PfChat is not just a pfSense reader and not just an ntopng wrapper.

It combines:

• pfSense for firewall truth and administration
• ntopng for network intelligence and host behavior
• OpenClaw for investigation workflows, summaries, and operator-friendly interactions

Think of it like this:

• pfSense tells you what the firewall knows and enforces
• ntopng tells you what hosts are doing on the network
• PfChat brings both together into one operational interface

Architecture

+---------------------------+
| OpenClaw / CLI / Operator |
+-------------+-------------+
              |
              v
+---------------------------+
|          PfChat           |
|  query / correlate / act  |
+-------------+-------------+
              |                          
      +-------+-------+         +--------+--------+
      | pfSense REST  |         |   ntopng API    |
      | API           |         |  (host traffic, |
      |               |         |   alerts, apps) |
      +-------+-------+         +--------+--------+
              |                          |
              v                          v
   firewall state / rules /      host activity / top talkers /
   logs / interfaces / apply     apps / alerts / traffic context

Core capabilities

1. Visibility

Use PfChat to inspect live network and firewall state:

• connected devices
• active firewall states
• recent blocked or passed events
• interface and gateway health
• WAN/public IP visibility
• firewall rules
• top talkers
• active ntopng hosts
• per-host application/protocol summaries
• recent alerts and traffic summaries

2. Investigation

Use PfChat for security-focused questions such as:

• what is example-client doing right now?
• which client is generating the most traffic?
• what did the firewall block in the last hour?
• does ntopng show anything suspicious for this host?
• what apps is this client using?
• is this host talking to unusual destinations or ports?
• is the firewall healthy, overloaded, or dropping something important?

3. Administration

PfChat is also an operational control surface for pfSense.

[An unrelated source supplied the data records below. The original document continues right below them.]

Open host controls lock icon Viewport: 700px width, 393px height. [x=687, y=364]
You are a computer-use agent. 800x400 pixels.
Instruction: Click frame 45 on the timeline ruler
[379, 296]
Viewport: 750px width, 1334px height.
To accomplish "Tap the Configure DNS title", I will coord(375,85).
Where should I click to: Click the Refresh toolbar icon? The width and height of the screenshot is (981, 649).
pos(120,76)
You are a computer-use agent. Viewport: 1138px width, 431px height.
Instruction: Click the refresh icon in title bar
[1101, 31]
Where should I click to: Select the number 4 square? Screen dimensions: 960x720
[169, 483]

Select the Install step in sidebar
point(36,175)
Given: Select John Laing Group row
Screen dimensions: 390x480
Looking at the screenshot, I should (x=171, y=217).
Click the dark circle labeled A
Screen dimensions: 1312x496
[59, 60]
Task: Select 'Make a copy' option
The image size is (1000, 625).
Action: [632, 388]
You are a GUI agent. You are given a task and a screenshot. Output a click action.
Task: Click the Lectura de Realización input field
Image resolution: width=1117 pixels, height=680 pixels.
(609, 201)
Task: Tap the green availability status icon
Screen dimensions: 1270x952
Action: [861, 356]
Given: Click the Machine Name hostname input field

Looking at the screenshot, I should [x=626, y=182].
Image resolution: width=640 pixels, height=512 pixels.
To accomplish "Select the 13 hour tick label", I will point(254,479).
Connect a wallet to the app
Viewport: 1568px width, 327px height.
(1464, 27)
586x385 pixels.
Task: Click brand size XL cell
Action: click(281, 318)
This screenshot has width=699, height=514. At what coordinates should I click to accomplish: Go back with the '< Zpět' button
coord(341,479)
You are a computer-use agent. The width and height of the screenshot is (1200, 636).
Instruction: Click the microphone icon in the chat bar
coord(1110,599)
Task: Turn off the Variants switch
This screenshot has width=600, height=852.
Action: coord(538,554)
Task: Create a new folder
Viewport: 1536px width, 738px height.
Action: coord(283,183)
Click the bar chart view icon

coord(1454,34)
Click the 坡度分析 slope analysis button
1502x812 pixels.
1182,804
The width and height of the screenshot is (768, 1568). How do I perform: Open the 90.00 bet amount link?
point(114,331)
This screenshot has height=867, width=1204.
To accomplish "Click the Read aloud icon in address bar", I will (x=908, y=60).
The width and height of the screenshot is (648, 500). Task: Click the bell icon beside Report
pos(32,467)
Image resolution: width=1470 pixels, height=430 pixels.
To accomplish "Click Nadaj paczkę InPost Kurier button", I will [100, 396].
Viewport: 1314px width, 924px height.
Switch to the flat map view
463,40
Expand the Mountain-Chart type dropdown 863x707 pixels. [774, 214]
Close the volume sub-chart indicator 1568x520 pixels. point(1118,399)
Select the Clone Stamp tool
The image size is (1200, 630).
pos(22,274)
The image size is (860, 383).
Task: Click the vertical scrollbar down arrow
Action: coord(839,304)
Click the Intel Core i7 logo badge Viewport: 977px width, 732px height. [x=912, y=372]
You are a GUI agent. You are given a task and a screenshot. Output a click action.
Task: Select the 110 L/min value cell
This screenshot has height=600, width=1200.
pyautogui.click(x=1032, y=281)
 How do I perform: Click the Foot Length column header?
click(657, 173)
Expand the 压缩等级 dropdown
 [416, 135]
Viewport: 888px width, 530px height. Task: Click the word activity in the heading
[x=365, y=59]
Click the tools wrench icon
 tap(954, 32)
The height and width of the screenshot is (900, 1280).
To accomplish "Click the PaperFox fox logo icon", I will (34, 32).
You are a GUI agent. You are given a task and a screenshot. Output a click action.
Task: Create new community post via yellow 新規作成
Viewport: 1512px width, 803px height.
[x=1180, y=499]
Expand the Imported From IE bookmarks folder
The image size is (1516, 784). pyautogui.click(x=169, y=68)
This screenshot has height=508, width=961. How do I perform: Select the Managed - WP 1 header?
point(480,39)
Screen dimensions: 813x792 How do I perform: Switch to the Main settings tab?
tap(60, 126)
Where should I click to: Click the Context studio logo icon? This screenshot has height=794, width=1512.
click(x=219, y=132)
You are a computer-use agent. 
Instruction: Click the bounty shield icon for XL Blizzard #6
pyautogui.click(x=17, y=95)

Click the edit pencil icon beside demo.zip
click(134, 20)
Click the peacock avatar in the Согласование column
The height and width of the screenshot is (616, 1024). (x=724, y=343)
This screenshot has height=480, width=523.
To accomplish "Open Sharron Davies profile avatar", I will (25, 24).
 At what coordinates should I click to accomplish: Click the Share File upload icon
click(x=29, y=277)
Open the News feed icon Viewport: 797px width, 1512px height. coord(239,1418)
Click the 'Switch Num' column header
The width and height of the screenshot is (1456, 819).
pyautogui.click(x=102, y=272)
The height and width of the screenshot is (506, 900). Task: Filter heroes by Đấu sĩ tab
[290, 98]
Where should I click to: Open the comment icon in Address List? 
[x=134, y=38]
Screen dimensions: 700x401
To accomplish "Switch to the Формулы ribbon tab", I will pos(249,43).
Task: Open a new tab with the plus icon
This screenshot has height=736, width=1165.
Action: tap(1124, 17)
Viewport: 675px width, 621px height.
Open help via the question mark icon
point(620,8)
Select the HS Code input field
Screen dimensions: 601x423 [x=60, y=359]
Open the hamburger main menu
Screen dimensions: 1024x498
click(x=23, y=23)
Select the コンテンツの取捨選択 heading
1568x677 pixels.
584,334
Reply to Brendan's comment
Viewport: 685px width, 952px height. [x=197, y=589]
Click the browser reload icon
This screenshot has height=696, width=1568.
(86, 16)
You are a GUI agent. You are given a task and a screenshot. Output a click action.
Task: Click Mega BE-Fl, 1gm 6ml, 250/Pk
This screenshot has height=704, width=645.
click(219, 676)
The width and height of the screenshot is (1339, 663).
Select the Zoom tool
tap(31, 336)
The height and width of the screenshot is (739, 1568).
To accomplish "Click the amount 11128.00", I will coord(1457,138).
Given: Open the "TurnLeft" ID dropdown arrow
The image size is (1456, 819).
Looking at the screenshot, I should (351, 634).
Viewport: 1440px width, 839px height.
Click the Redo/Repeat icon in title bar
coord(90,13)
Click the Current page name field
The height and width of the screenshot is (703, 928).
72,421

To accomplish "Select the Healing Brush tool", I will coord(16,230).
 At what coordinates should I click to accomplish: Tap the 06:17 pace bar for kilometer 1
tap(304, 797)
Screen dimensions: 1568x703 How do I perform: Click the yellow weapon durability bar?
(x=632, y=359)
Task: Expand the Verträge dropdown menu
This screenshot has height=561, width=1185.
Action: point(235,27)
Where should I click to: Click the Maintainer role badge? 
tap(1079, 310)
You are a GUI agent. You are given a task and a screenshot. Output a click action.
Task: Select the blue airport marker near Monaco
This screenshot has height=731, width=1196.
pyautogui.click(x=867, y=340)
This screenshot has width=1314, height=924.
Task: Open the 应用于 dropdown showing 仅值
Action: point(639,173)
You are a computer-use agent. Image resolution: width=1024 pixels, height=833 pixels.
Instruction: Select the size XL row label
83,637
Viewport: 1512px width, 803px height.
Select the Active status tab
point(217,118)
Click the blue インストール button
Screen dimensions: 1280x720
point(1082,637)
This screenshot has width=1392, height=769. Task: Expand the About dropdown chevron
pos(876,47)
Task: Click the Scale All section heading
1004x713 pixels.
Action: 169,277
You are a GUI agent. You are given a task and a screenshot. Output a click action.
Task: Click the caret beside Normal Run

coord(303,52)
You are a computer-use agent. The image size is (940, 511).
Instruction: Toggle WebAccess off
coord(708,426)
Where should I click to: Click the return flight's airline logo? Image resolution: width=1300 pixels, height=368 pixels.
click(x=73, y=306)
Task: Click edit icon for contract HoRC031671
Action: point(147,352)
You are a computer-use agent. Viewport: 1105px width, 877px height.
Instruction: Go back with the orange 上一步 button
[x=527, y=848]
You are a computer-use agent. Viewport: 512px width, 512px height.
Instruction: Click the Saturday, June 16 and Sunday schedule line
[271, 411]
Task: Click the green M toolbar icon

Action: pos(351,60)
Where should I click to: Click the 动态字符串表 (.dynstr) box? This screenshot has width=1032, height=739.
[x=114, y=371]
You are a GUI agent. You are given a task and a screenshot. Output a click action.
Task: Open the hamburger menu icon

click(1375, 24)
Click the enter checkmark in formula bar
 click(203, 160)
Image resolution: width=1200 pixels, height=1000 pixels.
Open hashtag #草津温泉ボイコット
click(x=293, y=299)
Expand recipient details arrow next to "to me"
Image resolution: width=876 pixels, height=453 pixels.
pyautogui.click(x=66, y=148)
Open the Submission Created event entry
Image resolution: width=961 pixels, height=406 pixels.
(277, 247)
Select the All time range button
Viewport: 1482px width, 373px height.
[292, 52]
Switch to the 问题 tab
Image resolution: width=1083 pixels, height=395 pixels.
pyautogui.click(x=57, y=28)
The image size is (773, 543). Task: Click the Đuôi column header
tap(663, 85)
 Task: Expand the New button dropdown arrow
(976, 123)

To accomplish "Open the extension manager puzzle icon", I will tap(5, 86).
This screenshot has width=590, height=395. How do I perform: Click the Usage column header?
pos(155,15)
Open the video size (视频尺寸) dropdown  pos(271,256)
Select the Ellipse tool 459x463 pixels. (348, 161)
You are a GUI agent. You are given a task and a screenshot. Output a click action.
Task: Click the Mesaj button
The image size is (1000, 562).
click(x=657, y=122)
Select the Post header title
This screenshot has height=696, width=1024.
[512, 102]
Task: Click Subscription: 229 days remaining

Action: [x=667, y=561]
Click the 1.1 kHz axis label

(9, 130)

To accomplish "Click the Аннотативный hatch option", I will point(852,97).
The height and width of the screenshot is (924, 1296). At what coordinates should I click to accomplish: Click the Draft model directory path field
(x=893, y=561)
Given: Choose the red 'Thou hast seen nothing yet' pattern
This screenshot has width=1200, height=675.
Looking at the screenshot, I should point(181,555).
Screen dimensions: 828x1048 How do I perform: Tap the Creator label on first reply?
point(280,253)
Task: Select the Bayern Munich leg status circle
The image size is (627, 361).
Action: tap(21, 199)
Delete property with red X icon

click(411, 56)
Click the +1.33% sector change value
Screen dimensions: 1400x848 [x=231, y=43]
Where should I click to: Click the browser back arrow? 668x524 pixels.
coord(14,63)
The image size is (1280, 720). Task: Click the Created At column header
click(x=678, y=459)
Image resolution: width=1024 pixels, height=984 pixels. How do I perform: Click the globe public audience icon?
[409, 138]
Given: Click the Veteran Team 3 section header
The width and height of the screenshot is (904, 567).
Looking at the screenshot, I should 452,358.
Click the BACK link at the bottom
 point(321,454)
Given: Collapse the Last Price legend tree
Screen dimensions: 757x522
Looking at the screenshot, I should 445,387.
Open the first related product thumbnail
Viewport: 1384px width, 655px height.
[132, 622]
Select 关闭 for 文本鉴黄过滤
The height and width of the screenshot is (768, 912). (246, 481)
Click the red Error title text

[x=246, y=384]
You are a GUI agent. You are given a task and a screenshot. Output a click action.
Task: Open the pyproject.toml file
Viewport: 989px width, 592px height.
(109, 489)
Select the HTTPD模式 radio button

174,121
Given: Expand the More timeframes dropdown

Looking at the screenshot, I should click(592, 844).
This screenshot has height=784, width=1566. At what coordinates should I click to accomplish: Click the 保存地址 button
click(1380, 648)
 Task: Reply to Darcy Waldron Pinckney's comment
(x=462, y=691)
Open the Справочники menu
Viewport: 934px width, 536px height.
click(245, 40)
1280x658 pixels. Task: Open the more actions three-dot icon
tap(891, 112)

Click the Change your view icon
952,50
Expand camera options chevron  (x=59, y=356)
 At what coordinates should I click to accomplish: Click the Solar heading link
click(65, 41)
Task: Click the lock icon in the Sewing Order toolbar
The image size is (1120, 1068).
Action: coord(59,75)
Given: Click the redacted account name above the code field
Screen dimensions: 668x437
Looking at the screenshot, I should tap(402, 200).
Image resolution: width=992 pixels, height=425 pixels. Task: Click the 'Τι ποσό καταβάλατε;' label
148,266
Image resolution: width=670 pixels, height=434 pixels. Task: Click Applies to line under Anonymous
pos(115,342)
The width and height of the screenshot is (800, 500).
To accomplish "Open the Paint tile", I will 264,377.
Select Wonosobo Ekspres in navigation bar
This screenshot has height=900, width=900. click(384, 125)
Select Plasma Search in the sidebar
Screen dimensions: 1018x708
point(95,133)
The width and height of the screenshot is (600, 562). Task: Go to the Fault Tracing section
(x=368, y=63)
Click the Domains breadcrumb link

It can perform controlled administrative actions such as:

• build block drafts for IPs or devices
• apply block drafts with confirmation
• roll back managed changes
• list and clean up PfChat-managed objects
• perform quick host-specific egress blocks/unblocks

Administrative actions are intentionally guarded through preview / confirm / rollback workflows instead of blind mutation.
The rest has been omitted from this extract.